Niernberg knew Mecir through social circles and, at Mecir's suggestion, hired ImprovTalk to provide team building and communications training to the company's 120 employees. While staff members first met the program with skepticism, Niernberg said they eventually became engaged in the activities, opened up to each other, and especially enjoyed Mecir's baseball stories,
Since ImprovTalk began its program with MNJ Technologies, company revenue grew 10 percent in 2018 and is on track to grow 20 percent this year — and Niernberg says improv training was key to changing the business culture and fueling the new growth.
“We saw our people embrace what we learned and get back to communicating in a better way ... and that really kick-started the change in the way we treat each other and behave,” he said.

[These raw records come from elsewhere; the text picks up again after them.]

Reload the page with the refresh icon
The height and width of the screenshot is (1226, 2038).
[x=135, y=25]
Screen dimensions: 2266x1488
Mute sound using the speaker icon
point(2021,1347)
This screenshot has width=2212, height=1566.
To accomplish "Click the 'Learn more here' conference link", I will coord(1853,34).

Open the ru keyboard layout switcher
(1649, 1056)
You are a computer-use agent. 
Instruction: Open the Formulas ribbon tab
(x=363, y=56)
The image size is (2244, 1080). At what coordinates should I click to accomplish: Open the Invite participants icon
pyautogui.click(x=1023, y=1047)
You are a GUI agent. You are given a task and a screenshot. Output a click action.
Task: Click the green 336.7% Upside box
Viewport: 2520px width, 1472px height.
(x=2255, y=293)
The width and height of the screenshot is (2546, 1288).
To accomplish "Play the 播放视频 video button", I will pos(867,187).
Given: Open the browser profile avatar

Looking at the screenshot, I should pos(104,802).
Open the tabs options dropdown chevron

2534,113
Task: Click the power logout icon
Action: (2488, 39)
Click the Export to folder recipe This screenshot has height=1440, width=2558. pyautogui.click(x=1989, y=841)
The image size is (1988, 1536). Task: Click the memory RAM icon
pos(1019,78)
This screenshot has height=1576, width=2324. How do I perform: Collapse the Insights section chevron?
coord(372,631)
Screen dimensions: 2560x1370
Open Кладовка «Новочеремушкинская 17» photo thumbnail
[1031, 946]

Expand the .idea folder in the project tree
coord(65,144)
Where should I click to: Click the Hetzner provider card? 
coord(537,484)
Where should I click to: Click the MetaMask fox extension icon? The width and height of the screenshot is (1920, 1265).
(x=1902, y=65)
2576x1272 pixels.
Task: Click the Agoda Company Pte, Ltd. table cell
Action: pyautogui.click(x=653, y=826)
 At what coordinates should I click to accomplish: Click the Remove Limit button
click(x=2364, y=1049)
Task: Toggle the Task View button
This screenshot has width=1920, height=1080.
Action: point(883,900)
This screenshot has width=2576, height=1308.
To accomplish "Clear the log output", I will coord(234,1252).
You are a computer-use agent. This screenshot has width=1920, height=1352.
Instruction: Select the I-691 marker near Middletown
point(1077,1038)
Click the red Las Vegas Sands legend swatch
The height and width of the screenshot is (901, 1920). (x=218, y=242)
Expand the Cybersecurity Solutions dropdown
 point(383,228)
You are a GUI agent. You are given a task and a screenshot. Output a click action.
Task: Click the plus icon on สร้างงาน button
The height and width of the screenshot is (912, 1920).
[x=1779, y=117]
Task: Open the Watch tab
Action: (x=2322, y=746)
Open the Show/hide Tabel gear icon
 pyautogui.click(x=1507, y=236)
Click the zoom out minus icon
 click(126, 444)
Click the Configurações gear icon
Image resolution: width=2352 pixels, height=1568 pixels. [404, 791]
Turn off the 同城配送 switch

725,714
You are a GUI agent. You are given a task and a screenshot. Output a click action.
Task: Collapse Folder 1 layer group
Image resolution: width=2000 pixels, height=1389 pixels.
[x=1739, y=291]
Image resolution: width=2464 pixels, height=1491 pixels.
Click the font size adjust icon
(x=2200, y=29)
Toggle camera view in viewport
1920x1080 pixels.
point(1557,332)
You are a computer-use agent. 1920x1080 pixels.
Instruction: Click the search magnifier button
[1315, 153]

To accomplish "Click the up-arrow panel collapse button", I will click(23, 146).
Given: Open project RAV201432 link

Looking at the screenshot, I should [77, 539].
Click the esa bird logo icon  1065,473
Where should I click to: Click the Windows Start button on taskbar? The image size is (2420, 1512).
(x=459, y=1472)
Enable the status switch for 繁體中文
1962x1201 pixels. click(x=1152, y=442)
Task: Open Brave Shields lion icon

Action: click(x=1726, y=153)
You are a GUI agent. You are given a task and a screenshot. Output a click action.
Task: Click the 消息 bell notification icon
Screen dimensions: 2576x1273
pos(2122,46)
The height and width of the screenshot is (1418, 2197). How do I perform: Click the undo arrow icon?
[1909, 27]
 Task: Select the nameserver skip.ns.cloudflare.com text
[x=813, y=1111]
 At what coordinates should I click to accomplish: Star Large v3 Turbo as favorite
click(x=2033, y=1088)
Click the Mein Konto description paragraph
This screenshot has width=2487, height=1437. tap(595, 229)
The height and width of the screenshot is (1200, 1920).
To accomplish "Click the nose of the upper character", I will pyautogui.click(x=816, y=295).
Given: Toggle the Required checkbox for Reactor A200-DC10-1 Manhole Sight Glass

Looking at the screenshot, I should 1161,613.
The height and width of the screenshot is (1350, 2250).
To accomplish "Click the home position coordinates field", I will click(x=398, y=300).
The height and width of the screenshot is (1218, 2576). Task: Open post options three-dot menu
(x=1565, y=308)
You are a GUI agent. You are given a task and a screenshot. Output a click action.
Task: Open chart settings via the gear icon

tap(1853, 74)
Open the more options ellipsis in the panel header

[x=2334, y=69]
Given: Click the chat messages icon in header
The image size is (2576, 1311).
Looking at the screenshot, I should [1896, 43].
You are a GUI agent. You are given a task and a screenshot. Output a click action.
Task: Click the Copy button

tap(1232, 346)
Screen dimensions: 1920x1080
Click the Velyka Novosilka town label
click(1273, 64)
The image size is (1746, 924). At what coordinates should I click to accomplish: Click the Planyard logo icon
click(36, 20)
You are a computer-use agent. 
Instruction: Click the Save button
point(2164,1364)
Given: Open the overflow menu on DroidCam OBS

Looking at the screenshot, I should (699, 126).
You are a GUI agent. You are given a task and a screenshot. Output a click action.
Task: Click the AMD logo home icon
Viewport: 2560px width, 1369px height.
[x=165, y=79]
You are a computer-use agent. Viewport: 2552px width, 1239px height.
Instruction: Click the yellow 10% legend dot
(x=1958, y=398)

“Much of our growth is attached to the way customers — and our people — feel about each other and our ability to create a culture that engages with each other and looks for ways to help build each other up, not take each other down.”
Niernberg believes Schnur's and Mecir's uniquely different backgrounds helped connect with his employees, and the stories they gave to back up the exercises provided real-world examples, which resonated with his staff.
“You had two very different personalities up there, an ex-major league jock who is putting himself out there in an uncomfortable situation, and Ellen, who is a professional improv person,” he said. “It made (employees) feel more comfortable with them.”
Schnur said the different backgrounds she and Mecir bring to the table is one of the more unique features of ImprovTalk,
“Just great improv is great, but we bring a lot more meat to it,” she said. “I'm a researcher, and I'll always add in bits of information to the presentation that make it relevant. And sports people love Jim's stories.”
Mecir, who was a member of the World Series champion New York Yankees team in 1996, will often wear a Yankees jersey when he presents. He said that has helped him connect with many sports fans in the audience — except the occasional Boston Red Sox fan.
“They never tear me apart, but the team ... yes.”